● Given task:
Convert the lines starting at the one that contains "Task: Click Canada per order fee field" and ending at the end of the records into a Markdown table with the columns Number and Line. Skip blank lines, and leave the pictures out of the answer.

### Dataset entries ###

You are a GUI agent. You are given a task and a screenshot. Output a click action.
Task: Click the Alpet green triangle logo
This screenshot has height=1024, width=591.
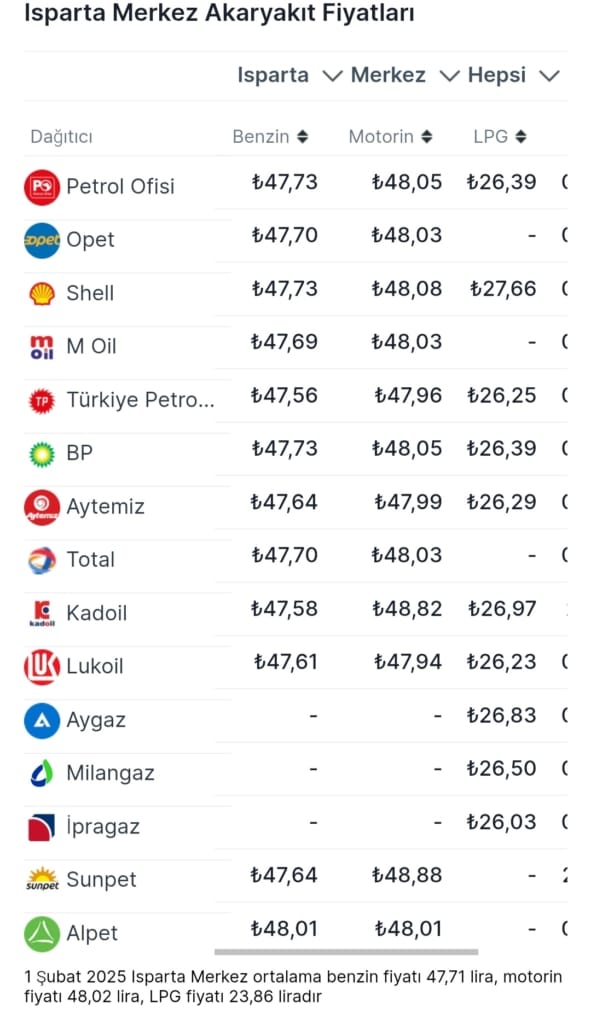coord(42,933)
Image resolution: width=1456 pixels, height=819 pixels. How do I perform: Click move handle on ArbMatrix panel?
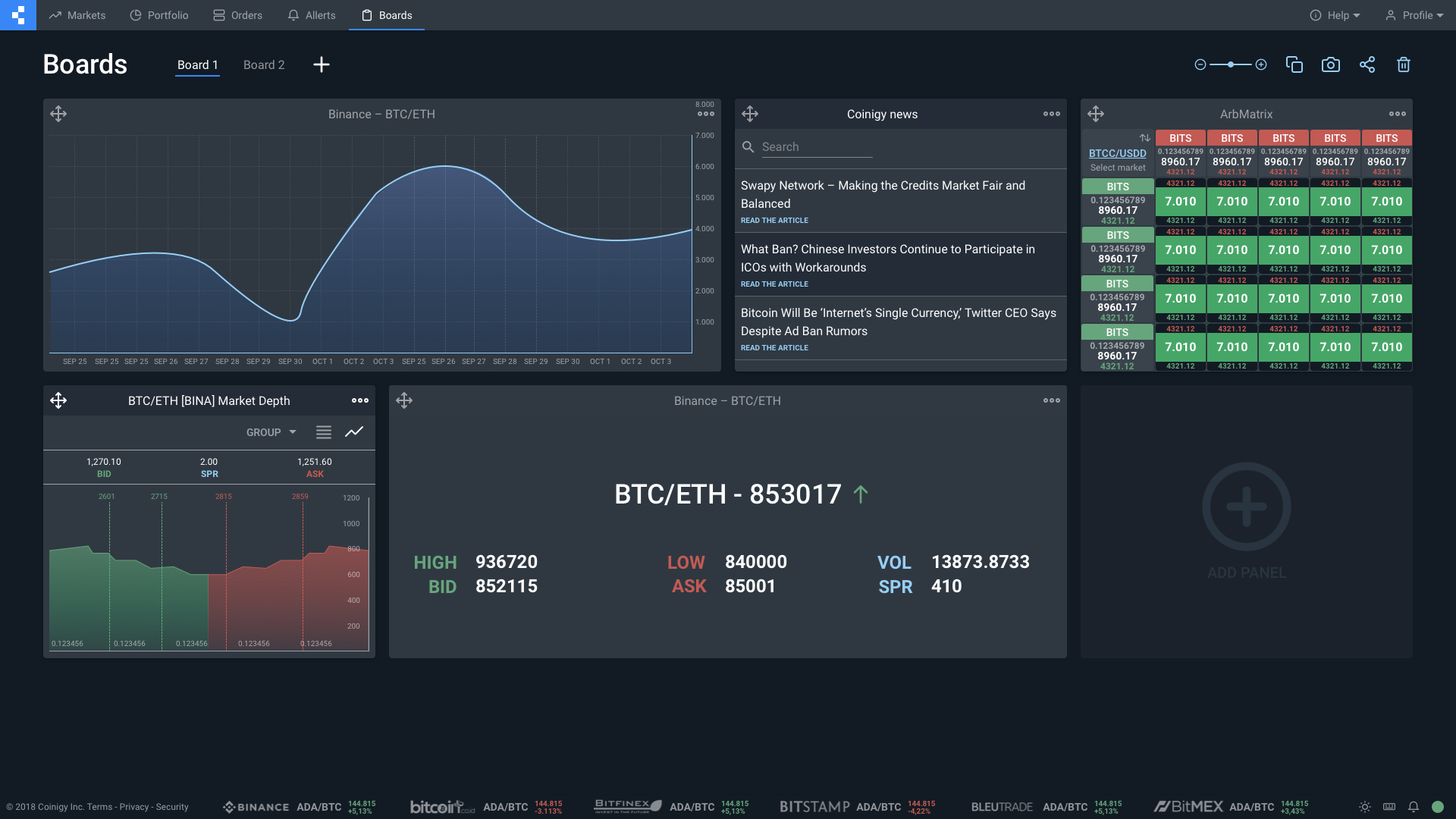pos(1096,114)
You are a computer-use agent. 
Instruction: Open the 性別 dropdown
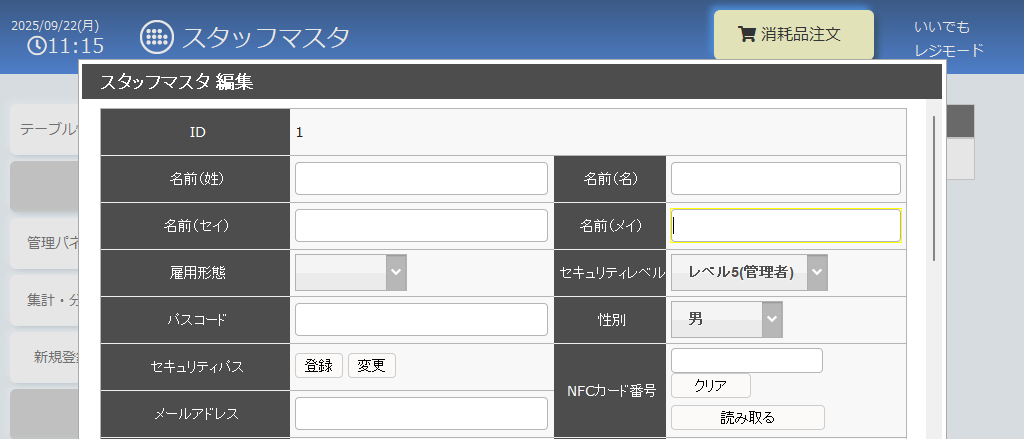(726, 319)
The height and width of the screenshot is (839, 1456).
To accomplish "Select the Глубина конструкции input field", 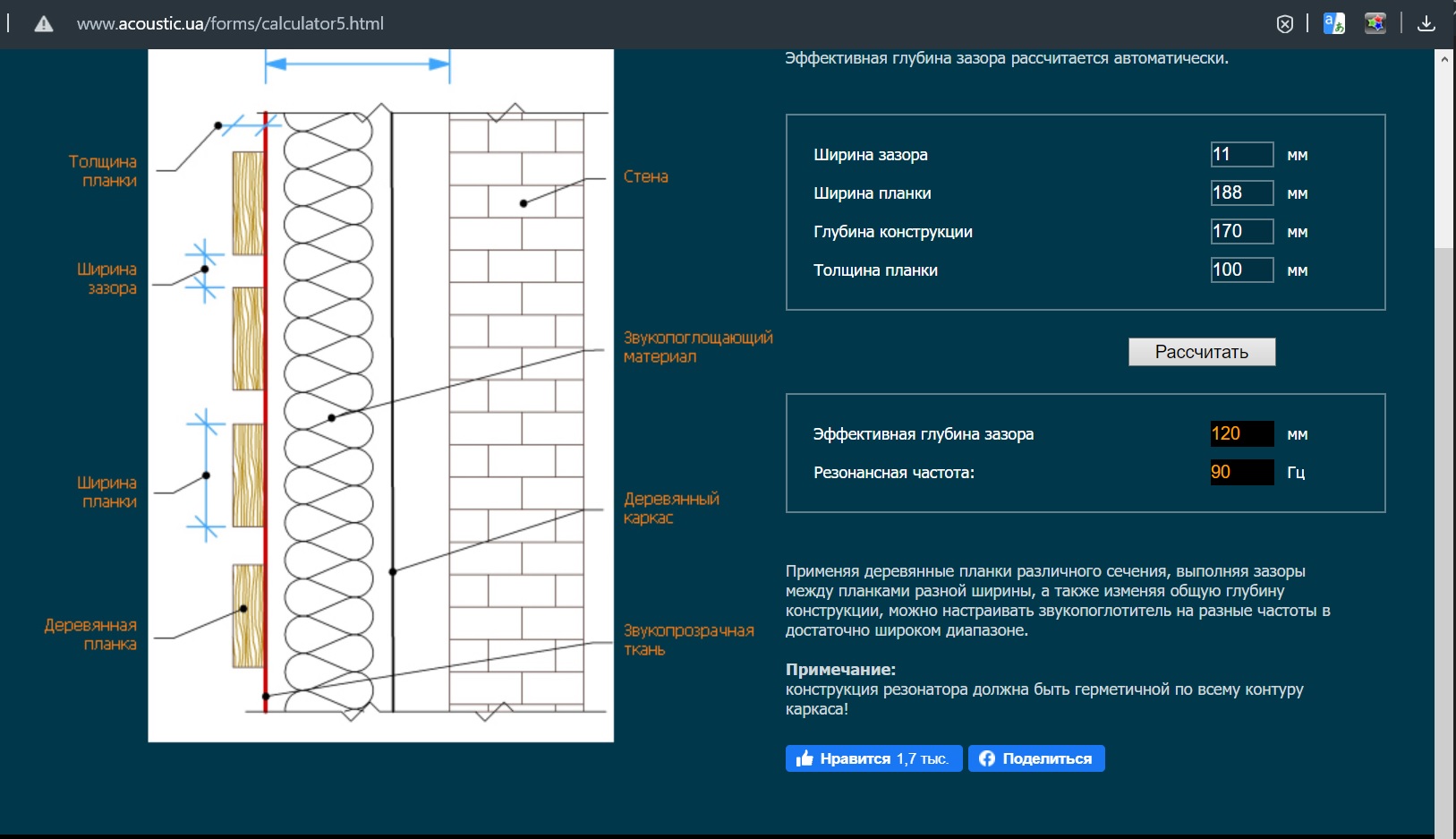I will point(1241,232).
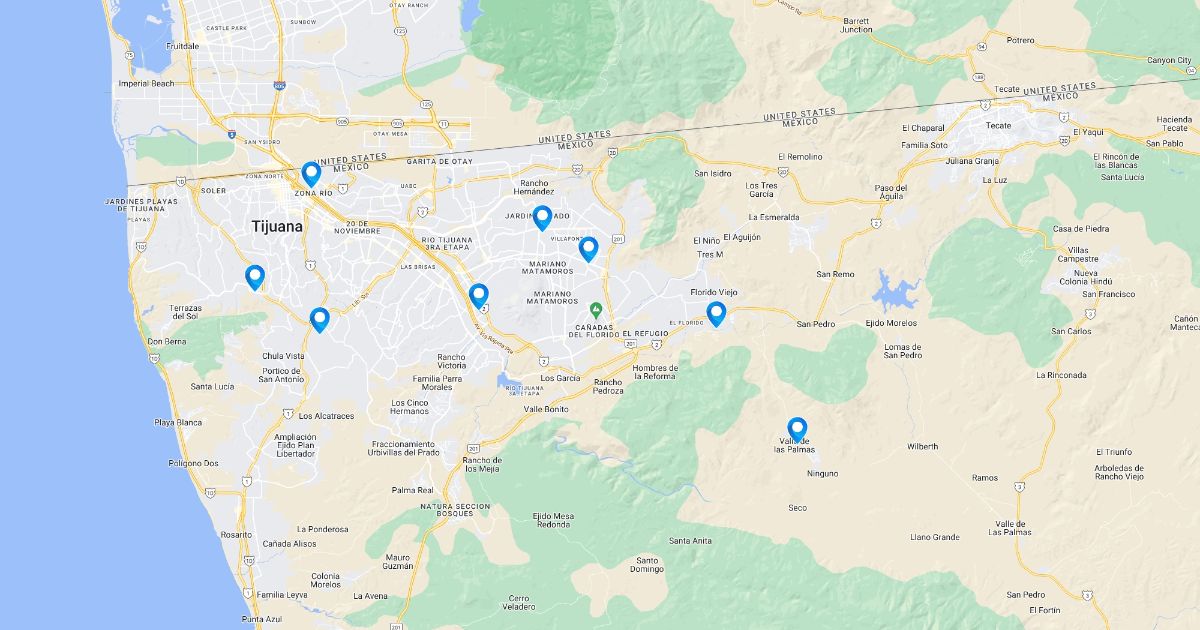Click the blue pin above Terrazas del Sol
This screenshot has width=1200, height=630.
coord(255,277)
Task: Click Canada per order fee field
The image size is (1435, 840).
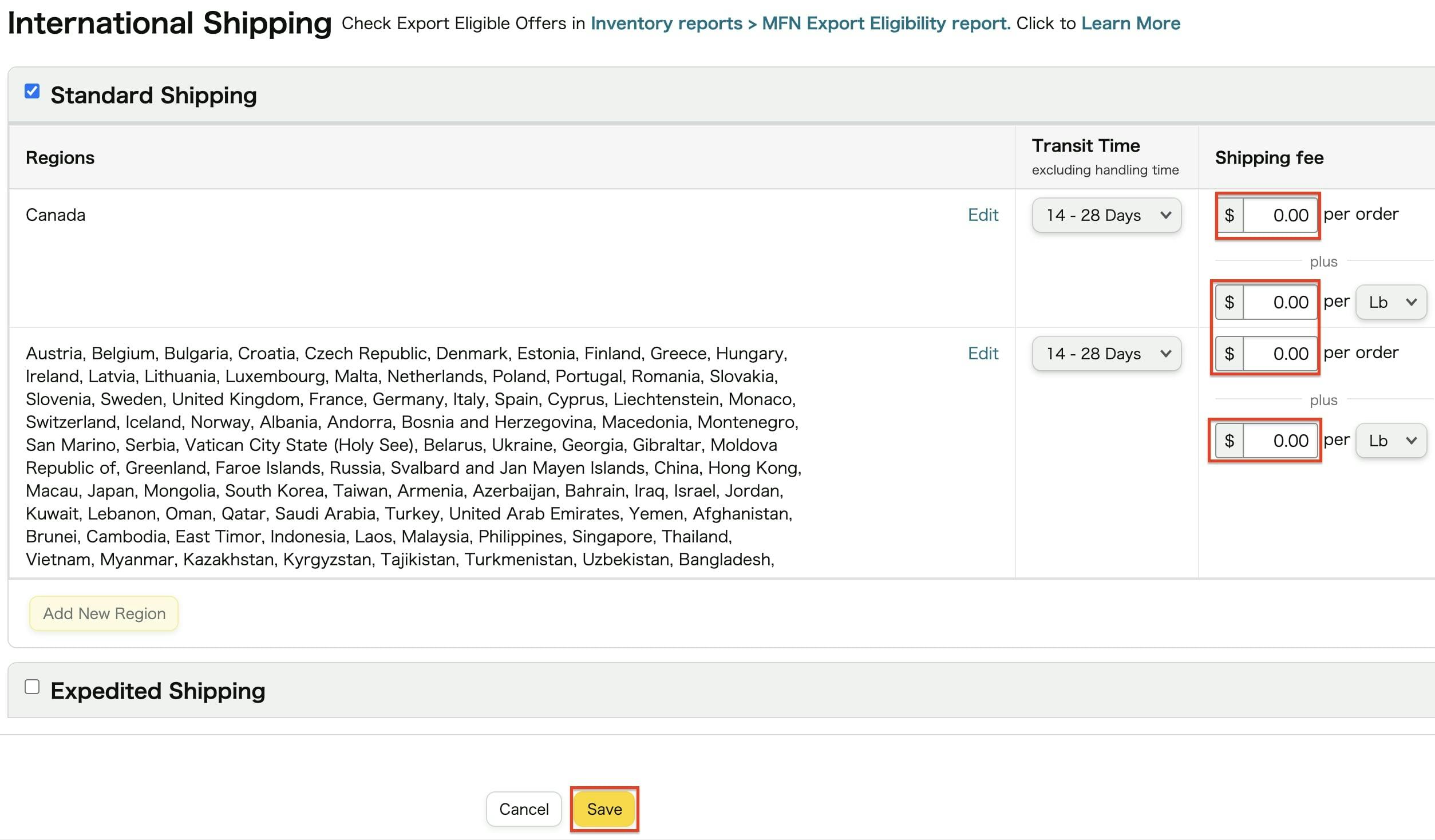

###

● Task answer:
| Number | Line |
|---|---|
| 1 | Task: Click Canada per order fee field |
| 2 | The image size is (1435, 840). |